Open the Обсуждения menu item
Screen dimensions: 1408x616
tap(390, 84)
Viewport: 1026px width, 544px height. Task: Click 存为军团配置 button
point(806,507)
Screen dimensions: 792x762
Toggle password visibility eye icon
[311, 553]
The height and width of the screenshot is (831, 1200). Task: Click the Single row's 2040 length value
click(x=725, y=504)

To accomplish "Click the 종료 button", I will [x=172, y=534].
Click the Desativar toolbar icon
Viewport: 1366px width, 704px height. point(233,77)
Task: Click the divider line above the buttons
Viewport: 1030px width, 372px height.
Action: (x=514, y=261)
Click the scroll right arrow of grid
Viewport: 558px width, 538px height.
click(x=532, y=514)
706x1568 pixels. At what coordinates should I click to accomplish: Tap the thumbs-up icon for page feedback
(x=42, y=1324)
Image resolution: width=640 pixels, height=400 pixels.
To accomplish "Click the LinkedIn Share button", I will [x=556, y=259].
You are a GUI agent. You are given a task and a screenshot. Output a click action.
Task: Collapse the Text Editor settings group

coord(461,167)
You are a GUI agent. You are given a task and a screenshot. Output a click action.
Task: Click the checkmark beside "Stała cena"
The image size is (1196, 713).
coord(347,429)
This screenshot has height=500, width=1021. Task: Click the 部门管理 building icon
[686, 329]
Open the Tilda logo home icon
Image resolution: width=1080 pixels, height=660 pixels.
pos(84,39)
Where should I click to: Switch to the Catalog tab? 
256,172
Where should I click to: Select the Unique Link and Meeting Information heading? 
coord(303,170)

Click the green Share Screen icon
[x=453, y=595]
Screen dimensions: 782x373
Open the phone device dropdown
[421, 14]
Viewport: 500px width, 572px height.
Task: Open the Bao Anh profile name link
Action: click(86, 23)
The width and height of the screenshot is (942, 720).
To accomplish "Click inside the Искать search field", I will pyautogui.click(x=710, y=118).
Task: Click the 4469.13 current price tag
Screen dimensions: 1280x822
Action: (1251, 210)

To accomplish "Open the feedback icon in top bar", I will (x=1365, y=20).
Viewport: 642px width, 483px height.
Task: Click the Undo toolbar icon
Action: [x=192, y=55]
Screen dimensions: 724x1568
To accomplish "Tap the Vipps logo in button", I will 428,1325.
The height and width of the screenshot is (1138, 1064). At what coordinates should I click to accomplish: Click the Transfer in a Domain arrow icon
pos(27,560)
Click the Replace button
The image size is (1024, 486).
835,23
******
# Your task
Give every entry back unchanged. Leave none out.

# Exercise solution
Open the Обсуждения menu item
Screen dimensions: 1408x616
tap(390, 84)
Viewport: 1026px width, 544px height. Task: Click 存为军团配置 button
point(806,507)
Screen dimensions: 792x762
Toggle password visibility eye icon
[311, 553]
The height and width of the screenshot is (831, 1200). Task: Click the Single row's 2040 length value
click(x=725, y=504)

To accomplish "Click the 종료 button", I will [x=172, y=534].
Click the Desativar toolbar icon
Viewport: 1366px width, 704px height. point(233,77)
Task: Click the divider line above the buttons
Viewport: 1030px width, 372px height.
Action: (x=514, y=261)
Click the scroll right arrow of grid
Viewport: 558px width, 538px height.
click(x=532, y=514)
706x1568 pixels. At what coordinates should I click to accomplish: Tap the thumbs-up icon for page feedback
(x=42, y=1324)
Image resolution: width=640 pixels, height=400 pixels.
To accomplish "Click the LinkedIn Share button", I will [x=556, y=259].
You are a GUI agent. You are given a task and a screenshot. Output a click action.
Task: Collapse the Text Editor settings group

coord(461,167)
You are a GUI agent. You are given a task and a screenshot. Output a click action.
Task: Click the checkmark beside "Stała cena"
The image size is (1196, 713).
coord(347,429)
This screenshot has height=500, width=1021. Task: Click the 部门管理 building icon
[686, 329]
Open the Tilda logo home icon
Image resolution: width=1080 pixels, height=660 pixels.
pos(84,39)
Where should I click to: Switch to the Catalog tab? 
256,172
Where should I click to: Select the Unique Link and Meeting Information heading? 
coord(303,170)

Click the green Share Screen icon
[x=453, y=595]
Screen dimensions: 782x373
Open the phone device dropdown
[421, 14]
Viewport: 500px width, 572px height.
Task: Open the Bao Anh profile name link
Action: click(86, 23)
The width and height of the screenshot is (942, 720).
To accomplish "Click inside the Искать search field", I will pyautogui.click(x=710, y=118).
Task: Click the 4469.13 current price tag
Screen dimensions: 1280x822
Action: (1251, 210)

To accomplish "Open the feedback icon in top bar", I will (x=1365, y=20).
Viewport: 642px width, 483px height.
Task: Click the Undo toolbar icon
Action: [x=192, y=55]
Screen dimensions: 724x1568
To accomplish "Tap the Vipps logo in button", I will 428,1325.
The height and width of the screenshot is (1138, 1064). At what coordinates should I click to accomplish: Click the Transfer in a Domain arrow icon
pos(27,560)
Click the Replace button
The image size is (1024, 486).
835,23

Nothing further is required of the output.